(OBJETIVO DO EXERCÍCIO):
Escreva a continuação do texto sobre os efeitos da pandemia de covid-19 nos povos indígenas e na desigualdade de gênero, começando logo após a última frase apresentada.

Dentre as ações apontadas como necessários pela Fundação a fim de diminuir os impactos da pandemia para os povos indígenas destacam-se: conter as invasões e proteger os povos isolados e de recente contato; garantir o fornecimento de alimentos e insumos para produção; melhorar a qualidade da vigilância da pandemia e a testagem e estruturar as Unidades de Atenção Primária Indígena (UAPIs).
Desigualdade de gênero
O guia apresenta as repercussões da pandemia de covid-19 sobre a iniquidade de gênero, evidenciando o impacto sobre as mulheres nas dimensões do trabalho, da violência e da pobreza. Dados divulgados pela Fiocruz, revelam por exemplo que mais de 84% das equipes de enfermagem no Brasil são formadas por mulheres, e que apenas 54% das profissionais de saúde negras receberam suporte de supervisores. Entre os profissionais de saúde que morreram em 2020 por síndrome respiratória aguda grave (SRAG), as mulheres representam mais de 55%.
O trabalho e a renda tem sido esferas críticas que servem para evidenciar as disparidades de gênero durante a pandemia. Cerca de 62% das mulheres afirmam atuar diretamente em alguma ação de combate à Covid-19.

Itens armazenados:

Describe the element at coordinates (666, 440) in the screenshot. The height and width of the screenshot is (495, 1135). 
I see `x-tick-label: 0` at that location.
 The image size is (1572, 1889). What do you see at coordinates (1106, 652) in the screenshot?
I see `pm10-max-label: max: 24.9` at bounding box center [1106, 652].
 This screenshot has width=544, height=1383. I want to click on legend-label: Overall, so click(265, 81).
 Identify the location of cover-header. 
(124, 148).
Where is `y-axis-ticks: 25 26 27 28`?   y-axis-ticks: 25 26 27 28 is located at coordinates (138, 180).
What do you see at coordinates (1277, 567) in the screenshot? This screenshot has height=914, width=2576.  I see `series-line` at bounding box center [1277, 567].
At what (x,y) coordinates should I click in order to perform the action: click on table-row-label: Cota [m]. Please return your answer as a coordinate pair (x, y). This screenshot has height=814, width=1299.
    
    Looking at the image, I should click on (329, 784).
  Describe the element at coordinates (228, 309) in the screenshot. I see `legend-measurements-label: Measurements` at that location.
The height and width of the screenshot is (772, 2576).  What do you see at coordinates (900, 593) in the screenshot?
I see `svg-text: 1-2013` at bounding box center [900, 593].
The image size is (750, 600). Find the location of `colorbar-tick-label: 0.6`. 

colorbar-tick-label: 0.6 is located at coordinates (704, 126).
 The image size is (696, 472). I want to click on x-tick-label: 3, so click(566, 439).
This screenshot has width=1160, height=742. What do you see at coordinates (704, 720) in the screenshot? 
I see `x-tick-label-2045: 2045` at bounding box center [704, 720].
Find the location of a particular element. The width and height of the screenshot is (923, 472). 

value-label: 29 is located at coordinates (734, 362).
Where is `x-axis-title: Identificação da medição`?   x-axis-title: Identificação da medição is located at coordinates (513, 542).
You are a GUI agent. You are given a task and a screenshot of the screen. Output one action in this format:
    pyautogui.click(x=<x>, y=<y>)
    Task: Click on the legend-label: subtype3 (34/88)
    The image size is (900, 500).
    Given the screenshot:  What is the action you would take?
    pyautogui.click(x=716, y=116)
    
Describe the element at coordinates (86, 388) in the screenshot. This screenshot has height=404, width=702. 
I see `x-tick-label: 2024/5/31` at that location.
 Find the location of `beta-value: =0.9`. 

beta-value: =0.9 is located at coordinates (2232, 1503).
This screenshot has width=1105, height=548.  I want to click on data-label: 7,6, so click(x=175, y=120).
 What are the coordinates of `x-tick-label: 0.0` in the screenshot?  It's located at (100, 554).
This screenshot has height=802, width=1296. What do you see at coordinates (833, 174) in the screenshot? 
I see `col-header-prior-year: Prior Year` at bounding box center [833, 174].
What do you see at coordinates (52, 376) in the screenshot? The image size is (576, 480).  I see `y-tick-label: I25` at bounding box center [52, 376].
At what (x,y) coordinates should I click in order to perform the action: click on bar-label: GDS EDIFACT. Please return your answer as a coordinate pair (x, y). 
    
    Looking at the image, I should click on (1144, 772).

(SUA RESPOSTA):
Setores altamente ocupados por mulheres foram os mais afetados economicamente durante a pandemia, sendo elas a maioria entre os desempregados, particularmente as mulheres negras (Rede de Pesquisa Solidária, 2020). A pobreza também atinge 57% das famílias chefiadas pelas mulheres.
Diante dessa realidade o guia traz recomendações para combater o preconceito, diminuir a diferença salarial entre homens e mulheres, especialmente para as mulheres negras, e a valorização do trabalho desenvolvido por elas, buscando aumentar o número de mulheres em posições de liderança.
Realidade nas favelas
São mais de 13 mil comunidades do Brasil, que sofrem de forma mais grave os efeitos devastadores da Covid-19, que chega a ser até duas vezes mais letal nestes cenários urbanos conhecidos como favelas. Nesses espaços, são populações inteiras vivendo em habitações precárias, com oferta insuficiente de serviços públicos como o abastecimento de água, saneamento básico, coleta de lixo e outros problemas que afetam as condições relacionadas à saúde.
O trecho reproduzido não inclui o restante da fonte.